Intervention de André Gattolin

Commission des affaires européennes — Réunion du 16 juillet 2020 à 12h35
Énergie climat transports — Nord stream 2 et extraterritorialité du droit américain : communication de m. claude kern examen d'une proposition de résolution européenne et d'un avis politique

Photo de André GattolinAndré Gattolin :

Il est question des États-Unis. Nous nous adressons à l'administration américaine et à l'ambassadeur. En réalité, l'article 2 de la Constitution des États-Unis confère en ce domaine un pouvoir considérable au Congrès. Quand Donald Trump ne souhaite pas ratifier un texte, il risque d'être contredit par un second vote et de se le voir imposer par le Congrès. Le Hong Kong Human Rights and Democracy Act a par exemple été mis en oeuvre il y a 24 heures, alors que Donald Trump ne voulait pas le signer. Le texte lui a été imposé par les deux Chambres. Il l'a finalement ratifié pour éviter un second vote. Il serait donc intéressant pour nous de parler avec les parlementaires américains.

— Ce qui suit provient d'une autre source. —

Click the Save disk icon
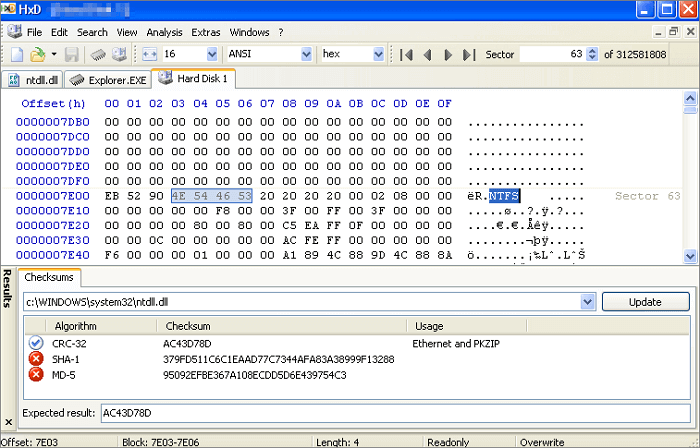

Je fais partie d'un groupe consacré à la défense et la surveillance, dont sont membres également des sénateurs américains. Je participe régulièrement à un webinaire avec eux. Nous évoquons ces questions. Attention à ne pas nous enfermer dans une vision franco-gallo-centrique de la politique. Nous parlons avec les ambassadeurs, au lieu de parler à nos homologues. Les sénateurs américains, républicains notamment, ont besoin de parler avec l'Europe. Ils parlent avec les Allemands, les Italiens, les Belges, pas avec les Français, qui ne leur adressent pas la parole.

Je serai clair. Je ne voterai pas le texte que le rapporteur nous propose. Sur la forme, je reconnais que la façon d'agir des Américains est scandaleuse. Sur le fond, les Américains ont en revanche totalement raison. Nous parlions précédemment du nucléaire. Il n'existe pas d'Union de l'énergie. Je me suis opposé à plusieurs reprises au projet Nord Stream 2 dans cette commission, le jugeant scandaleux. Nous avions voté une résolution lorsque la Commission européenne avait souhaité obtenir un droit de regard ex ante sur les accords énergétiques stratégiques concernant le gaz et le pétrole. Le scandale vient aujourd'hui du projet Nord Stream 2, qui évite l'approvisionnement traditionnel de l'Allemagne via la Pologne. Un ex-chancelier allemand est en effet devenu aujourd'hui un grand responsable de Gazprom. Gerhard Schröder, qui avait peut-être beaucoup de talent en tant qu'homme politique, s'est recyclé en homme d'affaires. Il avait signé un pré-accord lorsqu'il était chancelier, en faveur d'un projet dont il est devenu aujourd'hui le principal lobbyiste. Pour la chancelière allemande actuelle, il est extrêmement difficile de prendre position contre, pour des questions de bienséance.

De leur côté, les Russes ont prévu de vendre le gaz aux Allemands 40 % moins cher qu'ils ne le vendent aux Polonais. Nous pouvons critiquer nos amis polonais sur leur absence de solidarité sur certains sujets. Nous-mêmes ne faisons pourtant preuve d'aucune solidarité avec eux. L'Allemagne est la première à ne pas être solidaire avec la Pologne. Le projet Nord Stream 2 est un abus et une erreur. En termes d'indépendance énergétique, il est absurde. La France s'est tournée depuis quelques dizaines d'années vers la Norvège, qui paraît plus sure en termes d'indépendance énergétique que la Russie de Poutine, même si le coût du gaz norvégien est supérieur.

Enfin, je partage l'avis de M. Leconte quant à la nécessité de créer un dispositif d'extraterritorialité européen.